I'm going over my knowledge of nets in preparation for some more work in functional analysis, and I came across an area of knowledge which I thought I had understood, but now seems a little flaky.
The set $\{ 0, \dots, 9 \}^{[0,1]}$ is compact with the product topology, since it is the product of finite discrete (and therefore compact) sets. Therefore every net contains a convergent subnet. This is the classical example where sequential compactness fails, because if we take the sequence
$$ f_k(x) = \text{The $k$'th element of the binary expansion of x} $$
Then there is no convergent subsequence $f_{i_k}$, because we can always take the number
$$ y = \sum_{k = 0}^\infty \frac{(-1)^k + 1}{10^{i_k}} $$
and $f_{i_k}(y)$ alternates between 0 and 2, and hence cannot converge.
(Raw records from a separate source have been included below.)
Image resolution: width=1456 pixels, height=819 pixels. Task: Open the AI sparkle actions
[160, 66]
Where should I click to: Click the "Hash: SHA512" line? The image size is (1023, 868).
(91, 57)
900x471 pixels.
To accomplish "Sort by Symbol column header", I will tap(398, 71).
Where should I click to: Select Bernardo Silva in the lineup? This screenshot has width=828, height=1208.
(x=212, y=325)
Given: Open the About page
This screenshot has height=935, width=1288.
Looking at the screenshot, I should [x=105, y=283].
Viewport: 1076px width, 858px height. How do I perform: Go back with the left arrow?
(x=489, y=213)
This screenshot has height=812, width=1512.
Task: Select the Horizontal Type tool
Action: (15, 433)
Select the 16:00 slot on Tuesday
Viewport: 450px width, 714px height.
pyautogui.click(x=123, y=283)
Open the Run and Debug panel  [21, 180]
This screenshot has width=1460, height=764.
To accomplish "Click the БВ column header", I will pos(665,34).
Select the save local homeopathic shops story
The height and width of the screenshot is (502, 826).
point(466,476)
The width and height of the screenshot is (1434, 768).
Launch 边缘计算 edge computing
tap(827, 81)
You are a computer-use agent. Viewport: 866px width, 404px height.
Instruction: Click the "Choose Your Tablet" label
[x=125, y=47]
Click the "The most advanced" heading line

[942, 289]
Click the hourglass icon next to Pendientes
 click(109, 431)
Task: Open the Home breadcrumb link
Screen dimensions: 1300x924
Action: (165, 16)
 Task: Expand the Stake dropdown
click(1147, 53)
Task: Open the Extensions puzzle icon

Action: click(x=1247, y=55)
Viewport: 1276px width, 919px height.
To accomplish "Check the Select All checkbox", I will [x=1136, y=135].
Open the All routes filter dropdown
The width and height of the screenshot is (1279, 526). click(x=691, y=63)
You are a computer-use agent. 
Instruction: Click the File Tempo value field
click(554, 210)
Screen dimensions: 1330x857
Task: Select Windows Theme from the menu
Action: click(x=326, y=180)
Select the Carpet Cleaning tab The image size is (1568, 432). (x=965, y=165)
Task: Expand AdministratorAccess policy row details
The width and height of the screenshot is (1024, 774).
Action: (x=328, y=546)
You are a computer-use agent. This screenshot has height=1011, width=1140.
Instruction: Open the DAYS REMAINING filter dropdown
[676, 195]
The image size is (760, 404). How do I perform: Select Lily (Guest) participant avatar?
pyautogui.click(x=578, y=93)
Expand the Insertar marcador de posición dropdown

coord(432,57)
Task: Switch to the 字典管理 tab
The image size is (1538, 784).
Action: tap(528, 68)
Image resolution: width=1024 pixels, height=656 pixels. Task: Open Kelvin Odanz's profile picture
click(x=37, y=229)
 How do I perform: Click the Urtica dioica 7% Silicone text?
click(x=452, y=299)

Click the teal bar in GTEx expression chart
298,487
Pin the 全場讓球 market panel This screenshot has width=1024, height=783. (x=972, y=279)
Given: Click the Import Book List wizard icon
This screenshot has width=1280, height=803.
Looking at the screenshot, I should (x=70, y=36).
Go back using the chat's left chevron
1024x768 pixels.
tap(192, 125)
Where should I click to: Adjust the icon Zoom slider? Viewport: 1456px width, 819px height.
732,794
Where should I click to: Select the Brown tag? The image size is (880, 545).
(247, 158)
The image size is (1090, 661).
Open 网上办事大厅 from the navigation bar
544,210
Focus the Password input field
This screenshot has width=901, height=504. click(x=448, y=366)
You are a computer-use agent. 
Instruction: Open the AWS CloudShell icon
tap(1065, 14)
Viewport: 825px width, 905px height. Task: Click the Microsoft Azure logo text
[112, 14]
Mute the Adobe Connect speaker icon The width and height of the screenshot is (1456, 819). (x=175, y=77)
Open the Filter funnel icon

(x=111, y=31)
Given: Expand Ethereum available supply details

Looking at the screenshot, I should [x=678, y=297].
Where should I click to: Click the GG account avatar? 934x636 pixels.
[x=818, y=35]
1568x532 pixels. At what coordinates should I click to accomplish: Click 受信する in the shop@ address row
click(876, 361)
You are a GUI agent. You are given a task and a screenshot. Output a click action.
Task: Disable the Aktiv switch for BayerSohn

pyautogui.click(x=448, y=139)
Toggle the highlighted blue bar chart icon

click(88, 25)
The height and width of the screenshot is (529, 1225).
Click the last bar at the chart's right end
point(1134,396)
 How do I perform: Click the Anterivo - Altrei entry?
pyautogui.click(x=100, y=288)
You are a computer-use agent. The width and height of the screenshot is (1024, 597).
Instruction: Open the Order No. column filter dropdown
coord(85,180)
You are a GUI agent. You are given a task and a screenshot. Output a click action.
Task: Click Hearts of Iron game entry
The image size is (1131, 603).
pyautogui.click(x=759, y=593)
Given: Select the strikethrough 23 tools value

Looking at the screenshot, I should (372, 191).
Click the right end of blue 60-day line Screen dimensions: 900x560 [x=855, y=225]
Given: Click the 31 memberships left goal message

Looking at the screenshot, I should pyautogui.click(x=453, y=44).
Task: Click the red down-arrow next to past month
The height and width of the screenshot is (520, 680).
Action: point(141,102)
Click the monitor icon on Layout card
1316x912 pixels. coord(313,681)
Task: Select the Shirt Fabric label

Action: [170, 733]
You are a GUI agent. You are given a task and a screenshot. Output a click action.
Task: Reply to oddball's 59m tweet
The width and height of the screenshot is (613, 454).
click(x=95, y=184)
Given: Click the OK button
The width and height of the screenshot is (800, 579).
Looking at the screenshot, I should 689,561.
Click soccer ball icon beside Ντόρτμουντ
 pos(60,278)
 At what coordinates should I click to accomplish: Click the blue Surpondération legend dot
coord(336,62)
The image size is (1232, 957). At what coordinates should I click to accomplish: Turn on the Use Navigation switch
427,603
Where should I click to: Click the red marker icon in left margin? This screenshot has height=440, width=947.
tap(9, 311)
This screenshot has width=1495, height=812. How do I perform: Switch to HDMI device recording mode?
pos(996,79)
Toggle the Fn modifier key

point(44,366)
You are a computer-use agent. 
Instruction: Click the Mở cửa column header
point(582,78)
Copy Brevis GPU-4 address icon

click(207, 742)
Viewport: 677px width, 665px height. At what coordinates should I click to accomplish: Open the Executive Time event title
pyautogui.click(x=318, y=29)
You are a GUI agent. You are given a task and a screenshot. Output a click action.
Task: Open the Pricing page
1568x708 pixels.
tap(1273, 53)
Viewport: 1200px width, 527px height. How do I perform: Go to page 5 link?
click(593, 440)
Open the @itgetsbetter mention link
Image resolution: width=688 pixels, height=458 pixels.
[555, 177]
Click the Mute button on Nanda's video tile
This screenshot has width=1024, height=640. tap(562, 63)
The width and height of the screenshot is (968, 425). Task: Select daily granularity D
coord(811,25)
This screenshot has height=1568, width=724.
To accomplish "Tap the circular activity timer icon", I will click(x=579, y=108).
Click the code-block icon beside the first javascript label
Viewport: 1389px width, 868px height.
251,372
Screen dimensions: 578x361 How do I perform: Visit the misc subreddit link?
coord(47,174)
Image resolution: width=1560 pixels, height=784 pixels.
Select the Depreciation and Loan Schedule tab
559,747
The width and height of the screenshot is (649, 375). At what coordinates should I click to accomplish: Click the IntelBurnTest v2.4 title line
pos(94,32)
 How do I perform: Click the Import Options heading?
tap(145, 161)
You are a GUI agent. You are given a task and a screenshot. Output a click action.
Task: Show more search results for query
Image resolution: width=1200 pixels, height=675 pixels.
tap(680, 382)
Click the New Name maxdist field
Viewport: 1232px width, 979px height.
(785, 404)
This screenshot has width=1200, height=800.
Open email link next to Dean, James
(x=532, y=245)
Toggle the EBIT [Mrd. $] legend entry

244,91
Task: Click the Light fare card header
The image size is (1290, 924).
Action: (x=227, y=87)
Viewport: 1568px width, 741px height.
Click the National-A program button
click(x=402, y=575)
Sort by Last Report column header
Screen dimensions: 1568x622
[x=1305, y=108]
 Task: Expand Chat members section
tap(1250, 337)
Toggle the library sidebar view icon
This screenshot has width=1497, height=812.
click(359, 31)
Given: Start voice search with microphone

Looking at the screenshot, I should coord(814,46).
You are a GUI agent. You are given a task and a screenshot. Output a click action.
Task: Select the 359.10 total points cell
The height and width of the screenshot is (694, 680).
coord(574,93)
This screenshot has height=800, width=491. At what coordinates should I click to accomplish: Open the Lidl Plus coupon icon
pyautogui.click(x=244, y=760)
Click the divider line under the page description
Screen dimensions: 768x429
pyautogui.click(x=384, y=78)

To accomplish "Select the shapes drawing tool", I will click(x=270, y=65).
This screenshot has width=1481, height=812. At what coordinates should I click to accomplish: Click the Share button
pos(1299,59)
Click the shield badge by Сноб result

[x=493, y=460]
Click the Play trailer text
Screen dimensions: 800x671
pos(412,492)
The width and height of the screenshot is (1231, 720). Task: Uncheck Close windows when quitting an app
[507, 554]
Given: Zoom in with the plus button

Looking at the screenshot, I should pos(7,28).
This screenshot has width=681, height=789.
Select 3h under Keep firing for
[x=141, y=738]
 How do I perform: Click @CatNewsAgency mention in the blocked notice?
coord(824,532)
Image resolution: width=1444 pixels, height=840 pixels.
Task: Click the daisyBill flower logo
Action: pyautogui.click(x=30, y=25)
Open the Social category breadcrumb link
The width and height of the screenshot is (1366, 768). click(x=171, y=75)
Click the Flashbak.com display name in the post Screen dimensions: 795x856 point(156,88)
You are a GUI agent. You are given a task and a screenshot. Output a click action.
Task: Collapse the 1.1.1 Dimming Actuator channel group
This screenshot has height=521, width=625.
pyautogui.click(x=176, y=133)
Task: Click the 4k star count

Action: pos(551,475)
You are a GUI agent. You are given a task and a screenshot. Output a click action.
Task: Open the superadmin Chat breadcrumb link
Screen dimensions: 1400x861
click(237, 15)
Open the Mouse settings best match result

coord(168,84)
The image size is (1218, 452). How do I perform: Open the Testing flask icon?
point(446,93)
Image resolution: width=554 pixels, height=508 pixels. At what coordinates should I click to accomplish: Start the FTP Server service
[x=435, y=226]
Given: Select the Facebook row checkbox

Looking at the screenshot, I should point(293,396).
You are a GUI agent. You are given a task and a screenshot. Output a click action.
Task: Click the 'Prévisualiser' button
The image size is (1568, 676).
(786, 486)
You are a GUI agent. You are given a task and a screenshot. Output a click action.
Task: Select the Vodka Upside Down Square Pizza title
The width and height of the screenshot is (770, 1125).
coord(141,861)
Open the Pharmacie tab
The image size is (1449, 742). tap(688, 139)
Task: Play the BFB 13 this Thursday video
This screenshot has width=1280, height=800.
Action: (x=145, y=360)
Now the theory of nets tells us that there must exist a subnet $\mathfrak{a} = f_{i_\alpha}$ which converges in this set, where $i$ is an order preserving map from the directed set which forms the domain of $\mathfrak{a}$ to $\mathbf{N}$. If we then take the elements $i_1 < i_2 < \dots$ which form the image of $i$ in $\mathbf{N}$ how does the construction of $y$ fail here? Can one construct a convergent subnet for this sequence explicitly?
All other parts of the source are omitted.